> Work required:
Copy the data below word for word, starting with the line that contains "You are a computer-use agent. The" and continuing to the end of the data. Leave out the pictures.

> Information provided:
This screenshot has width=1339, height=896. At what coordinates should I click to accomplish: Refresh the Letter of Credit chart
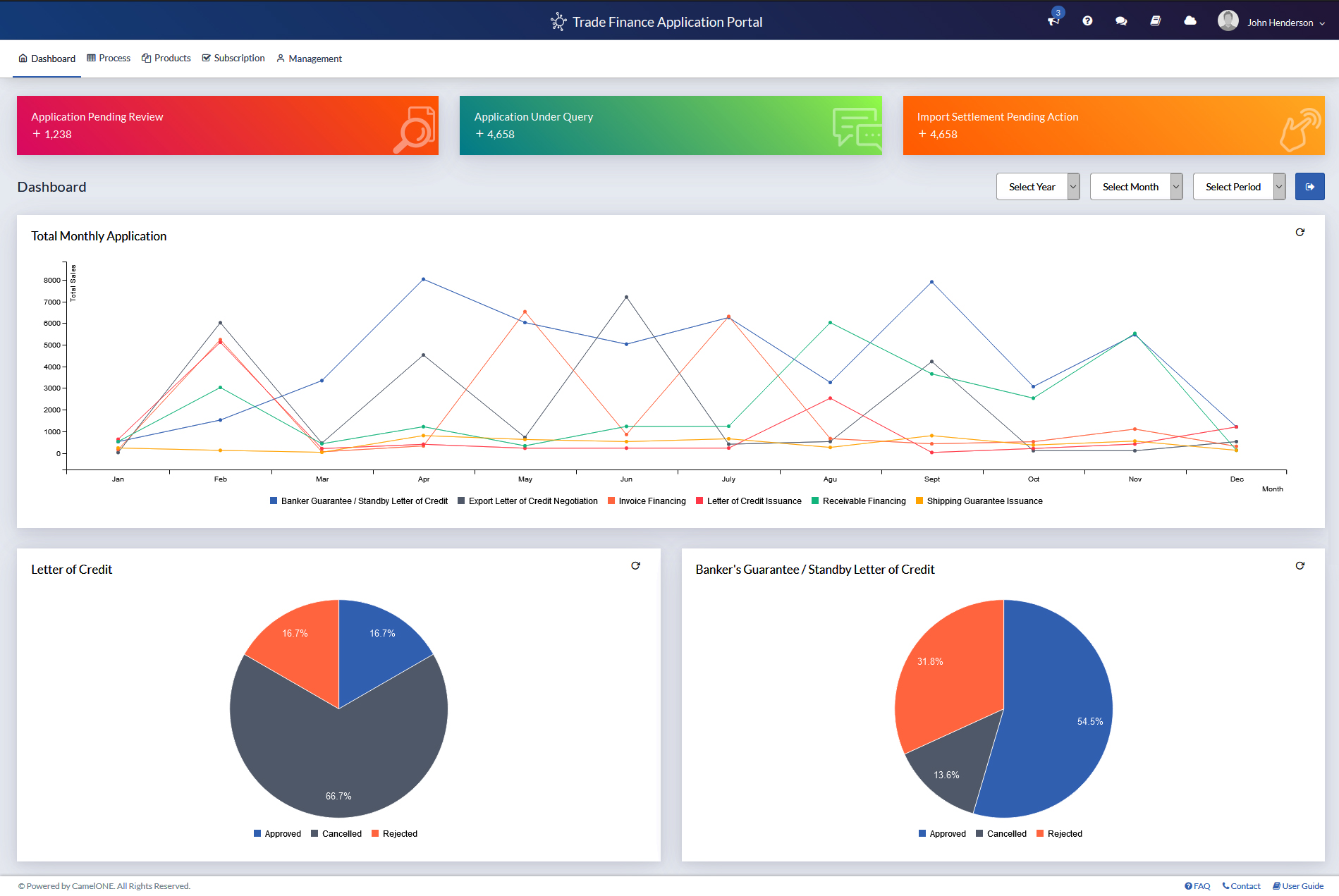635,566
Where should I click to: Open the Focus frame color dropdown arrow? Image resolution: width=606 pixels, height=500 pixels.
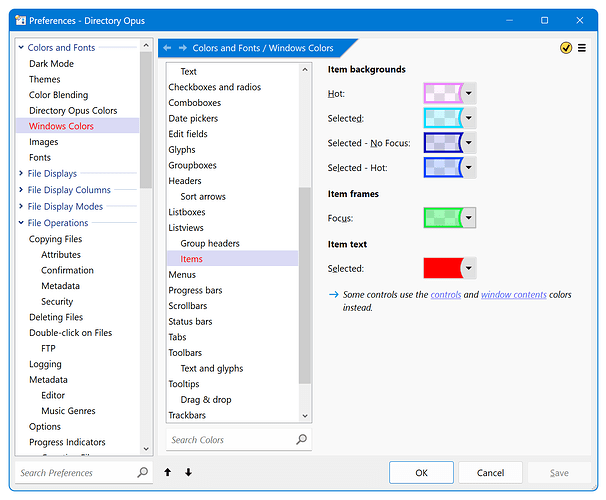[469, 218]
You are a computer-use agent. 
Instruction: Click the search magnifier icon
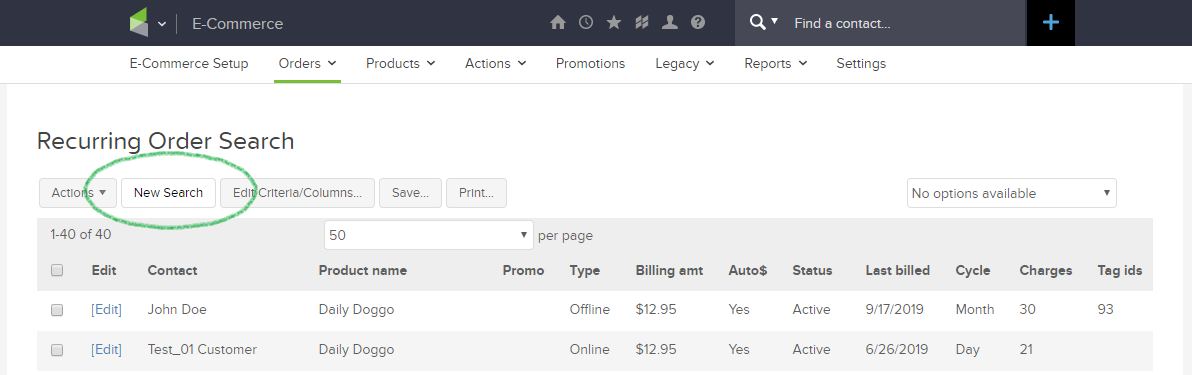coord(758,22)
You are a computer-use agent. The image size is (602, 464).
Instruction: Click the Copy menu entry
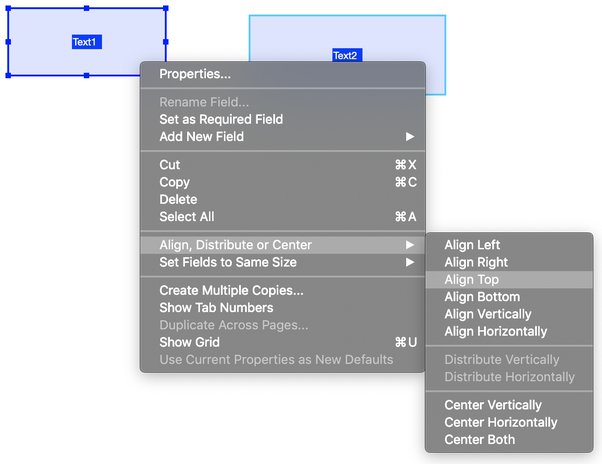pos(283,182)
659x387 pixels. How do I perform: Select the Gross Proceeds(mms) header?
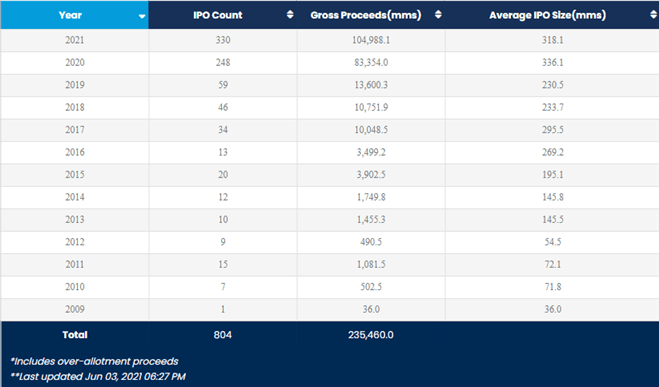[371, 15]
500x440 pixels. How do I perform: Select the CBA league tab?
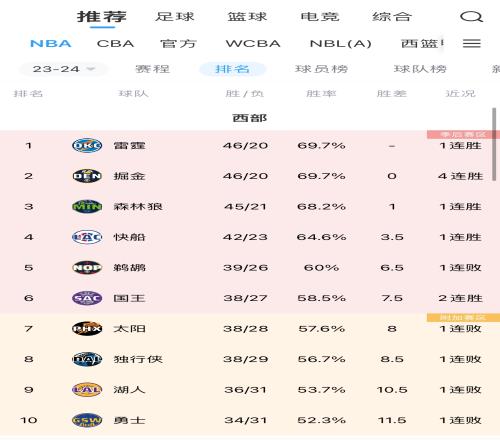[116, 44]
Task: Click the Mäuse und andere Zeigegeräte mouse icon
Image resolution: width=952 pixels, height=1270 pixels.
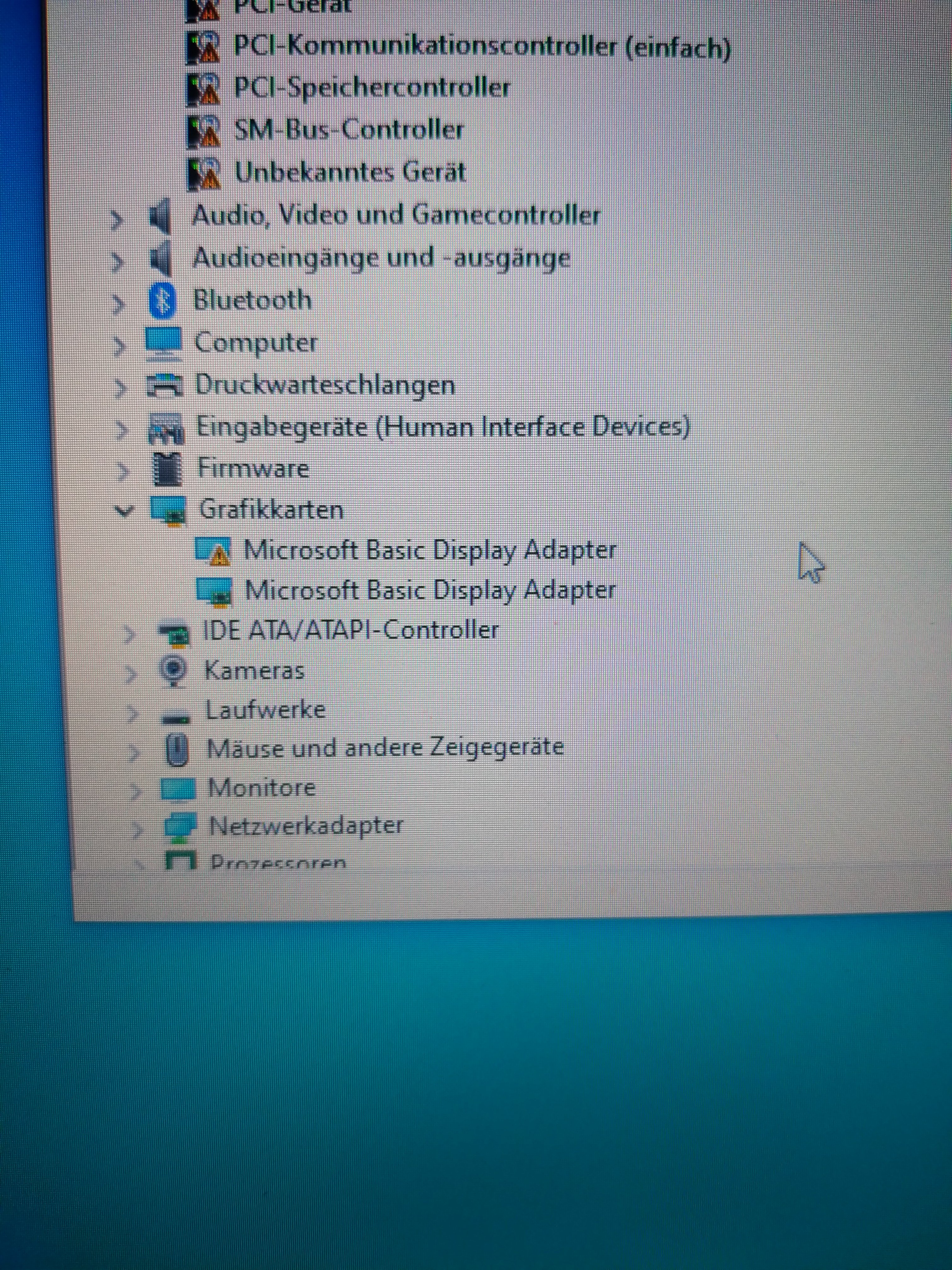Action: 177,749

> Problem solution:
You are a computer-use agent. The image size is (602, 464).
Instruction: Click the Copy menu entry
pos(283,182)
659x387 pixels. How do I perform: Select the Gross Proceeds(mms) header?
[371, 15]
500x440 pixels. How do I perform: Select the CBA league tab?
[116, 44]
Task: Click the Mäuse und andere Zeigegeräte mouse icon
Image resolution: width=952 pixels, height=1270 pixels.
Action: 177,749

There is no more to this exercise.